Each university under the jurisdiction of the Arizona board of regents and each community college under the jurisdiction of a community college district shall adopt procedures by which students who object to any course, coursework, learning material or activity on the basis that it is personally offensive shall be provided without financial or academic penalty an alternative course, alternative coursework, alternative learning materials or alternative activity.
Objection to a course, coursework, learning material or activity on the basis that it is personally offensive includes objections that the course, coursework, learning material or activity conflicts with the student's beliefs or practices in sex, morality or religion.
That's right: If you're a student at an Arizona public college or university, you would be able to get out of any requirement by simplying showing that you find it morally offensive. Do you find it offensive to write a brief defending abortion rights in your first-year legal writing class? The professor would have to create a completely different assignment, and then undertake to fairly grade your answer to that assignment in comparison to everyone else's answer to the other assignment. Do you find it offensive to answer any questions about evolution (not just to proclaim a personal belief in evolution, but to discuss evolution altogether)? The school would have to give you a biology degree even without ever testing your knowledge of this important subject.
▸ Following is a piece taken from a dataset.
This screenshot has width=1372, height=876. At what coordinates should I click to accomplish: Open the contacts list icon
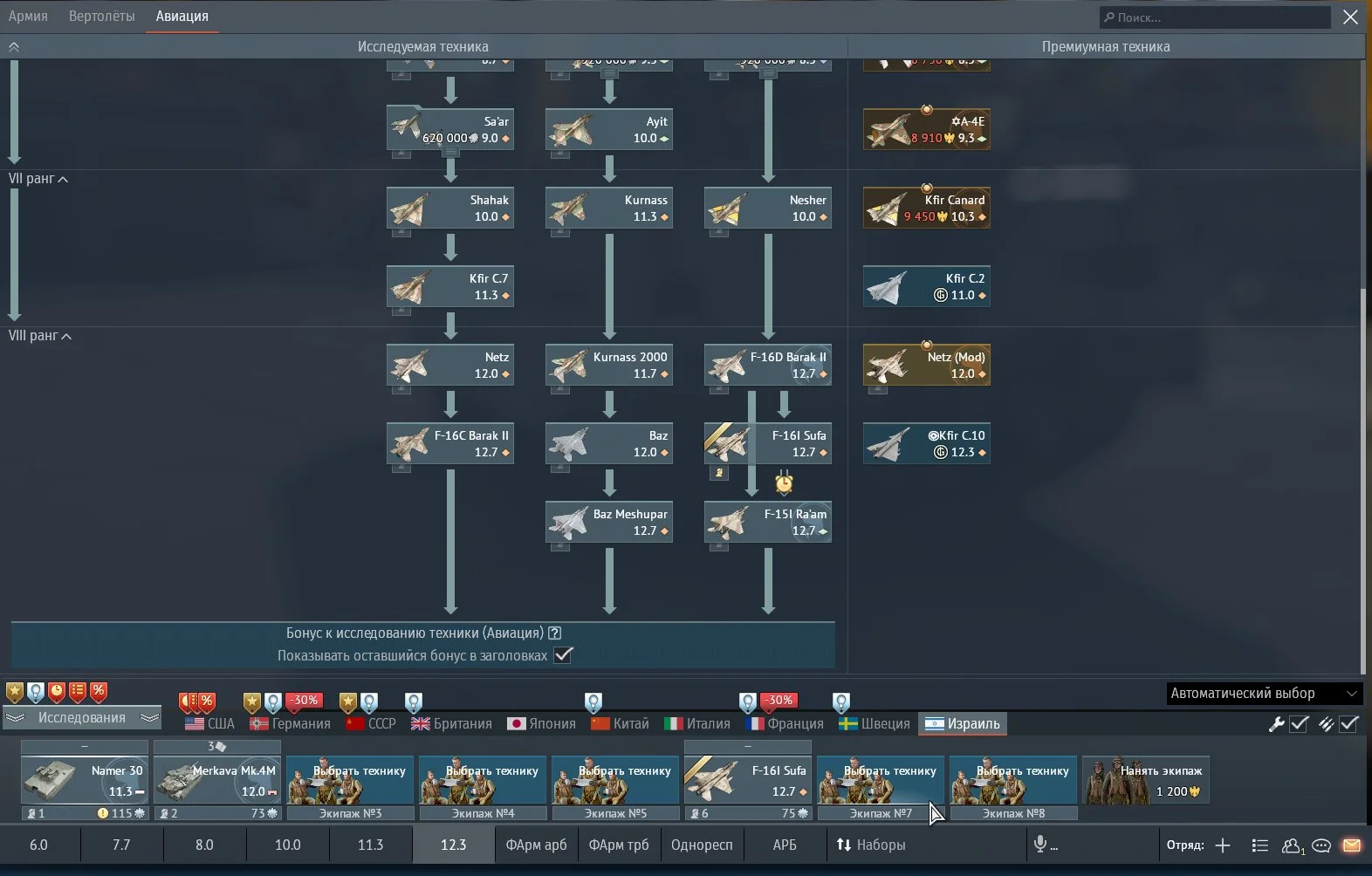point(1291,845)
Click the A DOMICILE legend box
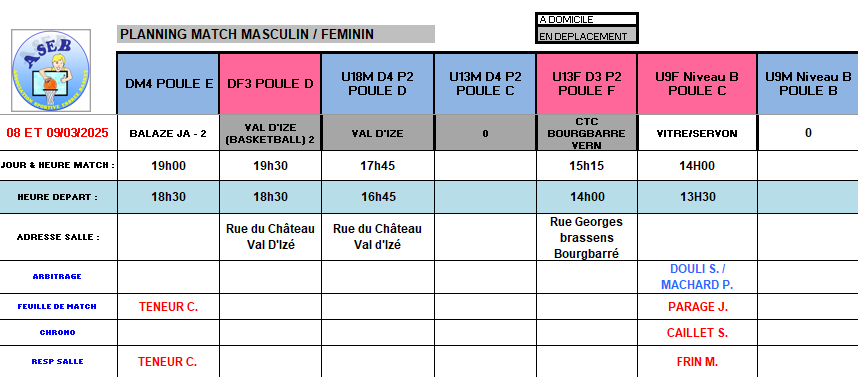858x377 pixels. coord(587,20)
Do you find it offensive to read a book that uses the name of God in vain, or that depicts immodest pictures? The school would have to provide you with an expurgated version of the book. Do you find that a required class is offensive to you because it conveys an improper view of morality, and thus conflicts with your "beliefs . . . in morality"? You get the requirement waived.
Remember that the bill doesn't require reasonable accommodation, or limit itself to specific objections (e.g., objections to performing vivisection or abortions). Whenever a student sincerely asserts that an activity conflicts with his "beliefs or practices in sex, morality or religion" (what's a "belief or practice in sex," by the way), he's given a categorical entitlement to be provided with an alternative -- presumably an alternative that doesn't leave him at any disadvantage in the grading or diploma-granting process. Not a sound way to run a system of higher education, it seems to me.
Many thanks to commenter Kipli for letting me know about this bill.